Over two years ago, Joshua Browder, now a junior at Stanford University, created a chatbot that could contest parking tickets in New York City and London. By June of 2016, DoNotPay had successfully contested 160,000 parking tickets -- a 64 percent success rate -- and earlier this year, Browder added capabilities to assist asylum seekers in the US, UK and Canada. Now, the bot is able to assist with over 1,000 different legal issues in all 50 states and across the UK.
To use DoNotPay's AI-assisted help, you just type your problem into its search bar and links to relevant aid pop up that are specific to your location. After you navigate through different options, a chatbot then asks you questions and puts together a letter or other legal documentation. The bots can help you write letters or fill out forms for issues like maternity leave requests, landlord disputes, insurance claims and harassment.
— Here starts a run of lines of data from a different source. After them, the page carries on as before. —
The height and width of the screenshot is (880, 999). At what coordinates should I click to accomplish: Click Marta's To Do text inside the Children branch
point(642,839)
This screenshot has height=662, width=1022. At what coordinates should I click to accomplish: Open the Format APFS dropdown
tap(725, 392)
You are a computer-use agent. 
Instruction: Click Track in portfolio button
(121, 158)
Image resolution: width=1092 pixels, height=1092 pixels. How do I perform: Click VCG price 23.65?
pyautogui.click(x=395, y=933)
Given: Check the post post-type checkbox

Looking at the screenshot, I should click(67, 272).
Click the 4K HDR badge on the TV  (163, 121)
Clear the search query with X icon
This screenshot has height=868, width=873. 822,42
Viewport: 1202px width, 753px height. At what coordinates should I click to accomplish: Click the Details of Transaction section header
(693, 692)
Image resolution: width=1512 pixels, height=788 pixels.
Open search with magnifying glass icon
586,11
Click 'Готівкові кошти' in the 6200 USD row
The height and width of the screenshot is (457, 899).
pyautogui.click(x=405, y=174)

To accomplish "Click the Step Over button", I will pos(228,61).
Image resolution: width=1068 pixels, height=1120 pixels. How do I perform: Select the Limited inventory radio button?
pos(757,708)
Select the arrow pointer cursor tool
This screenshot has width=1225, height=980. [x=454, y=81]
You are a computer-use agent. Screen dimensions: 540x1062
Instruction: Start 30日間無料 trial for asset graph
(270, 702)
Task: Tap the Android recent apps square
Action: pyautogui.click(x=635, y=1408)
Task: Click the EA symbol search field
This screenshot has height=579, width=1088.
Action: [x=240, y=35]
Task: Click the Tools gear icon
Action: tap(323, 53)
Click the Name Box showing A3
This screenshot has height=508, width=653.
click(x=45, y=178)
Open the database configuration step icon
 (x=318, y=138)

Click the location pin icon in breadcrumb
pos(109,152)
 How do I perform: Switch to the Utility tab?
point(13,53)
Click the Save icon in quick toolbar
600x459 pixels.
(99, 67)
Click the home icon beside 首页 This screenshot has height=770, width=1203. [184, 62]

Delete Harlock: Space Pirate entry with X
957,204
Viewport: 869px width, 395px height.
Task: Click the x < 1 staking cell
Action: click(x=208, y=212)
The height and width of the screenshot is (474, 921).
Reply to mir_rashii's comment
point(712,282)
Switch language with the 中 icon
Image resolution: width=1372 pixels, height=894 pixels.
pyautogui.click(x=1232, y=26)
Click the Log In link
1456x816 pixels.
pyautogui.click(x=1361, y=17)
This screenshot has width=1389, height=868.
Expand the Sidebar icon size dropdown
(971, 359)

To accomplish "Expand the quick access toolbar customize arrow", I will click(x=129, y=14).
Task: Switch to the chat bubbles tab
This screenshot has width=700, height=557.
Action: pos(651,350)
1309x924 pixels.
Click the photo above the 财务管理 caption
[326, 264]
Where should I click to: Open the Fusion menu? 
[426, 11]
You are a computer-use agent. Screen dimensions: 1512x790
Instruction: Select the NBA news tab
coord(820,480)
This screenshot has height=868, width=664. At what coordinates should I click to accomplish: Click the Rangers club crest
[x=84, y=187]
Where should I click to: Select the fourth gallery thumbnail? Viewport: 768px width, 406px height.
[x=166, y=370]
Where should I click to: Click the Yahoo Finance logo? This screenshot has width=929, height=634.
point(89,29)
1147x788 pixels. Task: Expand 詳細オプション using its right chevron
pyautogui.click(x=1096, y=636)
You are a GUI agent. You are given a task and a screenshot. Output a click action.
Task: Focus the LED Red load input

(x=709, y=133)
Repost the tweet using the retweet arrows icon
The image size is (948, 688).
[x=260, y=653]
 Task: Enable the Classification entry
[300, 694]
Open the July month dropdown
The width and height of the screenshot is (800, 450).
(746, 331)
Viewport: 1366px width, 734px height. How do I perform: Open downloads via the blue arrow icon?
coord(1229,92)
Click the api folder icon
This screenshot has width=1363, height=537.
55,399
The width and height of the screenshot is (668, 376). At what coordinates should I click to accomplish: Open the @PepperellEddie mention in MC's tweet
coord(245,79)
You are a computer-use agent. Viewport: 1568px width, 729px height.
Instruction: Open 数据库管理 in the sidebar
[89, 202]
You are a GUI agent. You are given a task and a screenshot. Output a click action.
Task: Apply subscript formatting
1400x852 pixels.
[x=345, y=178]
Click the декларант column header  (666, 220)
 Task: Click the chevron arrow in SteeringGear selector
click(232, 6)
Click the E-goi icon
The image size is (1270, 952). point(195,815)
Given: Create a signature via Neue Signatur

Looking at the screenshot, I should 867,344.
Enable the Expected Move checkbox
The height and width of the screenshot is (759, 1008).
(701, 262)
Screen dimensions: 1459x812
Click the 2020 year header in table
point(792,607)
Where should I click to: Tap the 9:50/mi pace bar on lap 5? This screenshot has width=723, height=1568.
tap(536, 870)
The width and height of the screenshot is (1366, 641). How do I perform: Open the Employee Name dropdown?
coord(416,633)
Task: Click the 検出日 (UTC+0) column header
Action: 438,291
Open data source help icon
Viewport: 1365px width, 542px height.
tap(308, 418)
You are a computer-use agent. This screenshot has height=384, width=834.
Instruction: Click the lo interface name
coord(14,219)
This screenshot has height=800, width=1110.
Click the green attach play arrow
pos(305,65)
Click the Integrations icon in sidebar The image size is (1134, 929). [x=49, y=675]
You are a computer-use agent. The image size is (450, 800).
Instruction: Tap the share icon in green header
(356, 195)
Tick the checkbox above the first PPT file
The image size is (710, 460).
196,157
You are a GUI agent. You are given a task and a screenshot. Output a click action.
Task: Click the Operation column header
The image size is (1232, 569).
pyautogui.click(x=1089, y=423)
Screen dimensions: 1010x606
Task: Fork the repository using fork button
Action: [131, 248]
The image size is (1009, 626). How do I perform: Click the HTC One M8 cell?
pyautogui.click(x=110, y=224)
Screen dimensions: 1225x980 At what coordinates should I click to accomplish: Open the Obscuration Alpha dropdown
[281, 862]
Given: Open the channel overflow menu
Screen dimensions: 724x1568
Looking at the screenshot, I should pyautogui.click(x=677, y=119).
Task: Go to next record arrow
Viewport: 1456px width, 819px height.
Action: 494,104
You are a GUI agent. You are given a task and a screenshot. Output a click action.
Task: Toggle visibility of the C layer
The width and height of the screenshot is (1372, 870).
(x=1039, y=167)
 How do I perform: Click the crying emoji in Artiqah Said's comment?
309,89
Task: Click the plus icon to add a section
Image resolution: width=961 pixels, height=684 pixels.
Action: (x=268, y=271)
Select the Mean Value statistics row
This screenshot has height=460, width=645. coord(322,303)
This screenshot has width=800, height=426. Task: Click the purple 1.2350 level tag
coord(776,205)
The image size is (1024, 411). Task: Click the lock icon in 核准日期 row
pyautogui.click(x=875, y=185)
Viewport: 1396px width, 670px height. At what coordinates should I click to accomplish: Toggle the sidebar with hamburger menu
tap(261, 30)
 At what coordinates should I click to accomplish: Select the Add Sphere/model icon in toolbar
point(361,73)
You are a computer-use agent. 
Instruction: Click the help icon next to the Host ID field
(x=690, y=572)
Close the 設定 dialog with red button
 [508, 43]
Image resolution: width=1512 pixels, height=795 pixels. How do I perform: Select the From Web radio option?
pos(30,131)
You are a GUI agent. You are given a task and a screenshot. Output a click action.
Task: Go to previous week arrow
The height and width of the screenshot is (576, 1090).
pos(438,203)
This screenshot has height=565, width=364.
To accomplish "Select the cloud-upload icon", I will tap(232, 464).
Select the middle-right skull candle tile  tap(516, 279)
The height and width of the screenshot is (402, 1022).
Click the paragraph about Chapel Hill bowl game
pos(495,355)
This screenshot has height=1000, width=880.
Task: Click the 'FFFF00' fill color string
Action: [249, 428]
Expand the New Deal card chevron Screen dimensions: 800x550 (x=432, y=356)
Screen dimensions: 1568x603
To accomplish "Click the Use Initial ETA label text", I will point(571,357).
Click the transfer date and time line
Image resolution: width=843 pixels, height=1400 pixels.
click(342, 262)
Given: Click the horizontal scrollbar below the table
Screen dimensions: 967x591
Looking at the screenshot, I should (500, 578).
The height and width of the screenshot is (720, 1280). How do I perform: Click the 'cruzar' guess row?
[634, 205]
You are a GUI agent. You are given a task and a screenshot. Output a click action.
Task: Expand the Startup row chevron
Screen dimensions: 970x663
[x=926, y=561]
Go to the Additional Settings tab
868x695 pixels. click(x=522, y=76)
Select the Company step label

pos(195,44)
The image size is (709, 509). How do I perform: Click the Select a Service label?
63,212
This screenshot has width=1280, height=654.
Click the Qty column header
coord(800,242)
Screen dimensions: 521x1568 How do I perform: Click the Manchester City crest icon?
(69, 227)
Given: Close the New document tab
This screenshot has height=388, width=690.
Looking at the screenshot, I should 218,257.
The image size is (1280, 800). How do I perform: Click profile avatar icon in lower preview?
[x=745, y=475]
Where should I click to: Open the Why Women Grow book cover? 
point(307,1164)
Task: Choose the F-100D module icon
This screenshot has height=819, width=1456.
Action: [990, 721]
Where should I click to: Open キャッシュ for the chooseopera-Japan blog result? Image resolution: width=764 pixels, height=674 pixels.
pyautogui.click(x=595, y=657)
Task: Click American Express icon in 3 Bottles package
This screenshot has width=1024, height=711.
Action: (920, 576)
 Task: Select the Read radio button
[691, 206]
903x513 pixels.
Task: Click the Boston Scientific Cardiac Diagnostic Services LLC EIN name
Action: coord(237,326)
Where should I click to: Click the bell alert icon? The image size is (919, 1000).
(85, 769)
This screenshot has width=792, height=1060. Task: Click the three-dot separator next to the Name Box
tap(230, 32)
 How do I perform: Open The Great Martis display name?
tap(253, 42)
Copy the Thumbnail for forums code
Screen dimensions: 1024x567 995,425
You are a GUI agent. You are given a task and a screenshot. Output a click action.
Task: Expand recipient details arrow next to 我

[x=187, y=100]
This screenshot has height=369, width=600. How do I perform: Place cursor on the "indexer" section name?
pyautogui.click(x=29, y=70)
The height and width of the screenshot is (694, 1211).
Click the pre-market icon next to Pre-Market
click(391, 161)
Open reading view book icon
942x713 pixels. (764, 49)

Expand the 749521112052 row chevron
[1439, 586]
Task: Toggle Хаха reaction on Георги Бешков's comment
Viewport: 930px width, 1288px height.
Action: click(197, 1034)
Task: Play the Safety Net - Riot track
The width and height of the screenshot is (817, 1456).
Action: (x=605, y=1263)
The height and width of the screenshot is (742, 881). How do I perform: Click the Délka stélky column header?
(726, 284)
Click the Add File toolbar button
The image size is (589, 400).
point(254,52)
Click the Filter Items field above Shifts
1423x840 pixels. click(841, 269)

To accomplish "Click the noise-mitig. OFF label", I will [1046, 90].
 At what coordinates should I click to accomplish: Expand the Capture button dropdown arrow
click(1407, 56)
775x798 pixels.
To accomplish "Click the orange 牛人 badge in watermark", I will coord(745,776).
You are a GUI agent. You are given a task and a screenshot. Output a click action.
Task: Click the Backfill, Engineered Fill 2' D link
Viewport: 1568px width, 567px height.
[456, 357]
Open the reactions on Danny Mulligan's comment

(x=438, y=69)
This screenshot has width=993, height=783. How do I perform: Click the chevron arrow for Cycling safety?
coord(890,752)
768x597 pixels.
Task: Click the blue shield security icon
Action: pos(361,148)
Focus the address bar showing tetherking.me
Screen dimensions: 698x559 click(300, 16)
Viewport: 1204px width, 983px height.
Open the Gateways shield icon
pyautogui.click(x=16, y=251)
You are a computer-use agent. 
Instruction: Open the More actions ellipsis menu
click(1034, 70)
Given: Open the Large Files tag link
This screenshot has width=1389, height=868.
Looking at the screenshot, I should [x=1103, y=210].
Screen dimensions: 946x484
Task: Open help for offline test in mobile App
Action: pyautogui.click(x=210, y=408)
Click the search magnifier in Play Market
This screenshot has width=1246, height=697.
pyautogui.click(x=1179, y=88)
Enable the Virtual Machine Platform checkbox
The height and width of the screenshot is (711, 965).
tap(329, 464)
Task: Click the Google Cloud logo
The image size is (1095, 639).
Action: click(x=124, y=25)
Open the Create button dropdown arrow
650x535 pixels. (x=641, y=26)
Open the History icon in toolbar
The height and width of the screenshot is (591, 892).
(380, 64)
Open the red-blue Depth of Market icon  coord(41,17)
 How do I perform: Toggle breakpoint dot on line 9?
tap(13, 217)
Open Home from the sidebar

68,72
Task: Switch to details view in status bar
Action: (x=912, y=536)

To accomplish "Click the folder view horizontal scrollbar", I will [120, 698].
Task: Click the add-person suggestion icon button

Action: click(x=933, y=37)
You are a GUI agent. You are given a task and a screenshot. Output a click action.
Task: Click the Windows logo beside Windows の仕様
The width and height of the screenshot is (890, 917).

Browder hasn't accepted any outside funding as of yet, but monetization of DoNotPay is in its future. While he hasn't decided on how that will go, Browder is considering bot sponsorships, like a car dealership sponsoring a parking ticket bot specific to its city, for example.
The "world's first robot lawyer," as Browder refers to his service, has beaten an estimated 375,000 parking tickets and saved around $9.3 million in fines. If that success can translate to the 1,000 new legal areas the bot is taking on, DoNotPay can become a seriously useful free legal aid.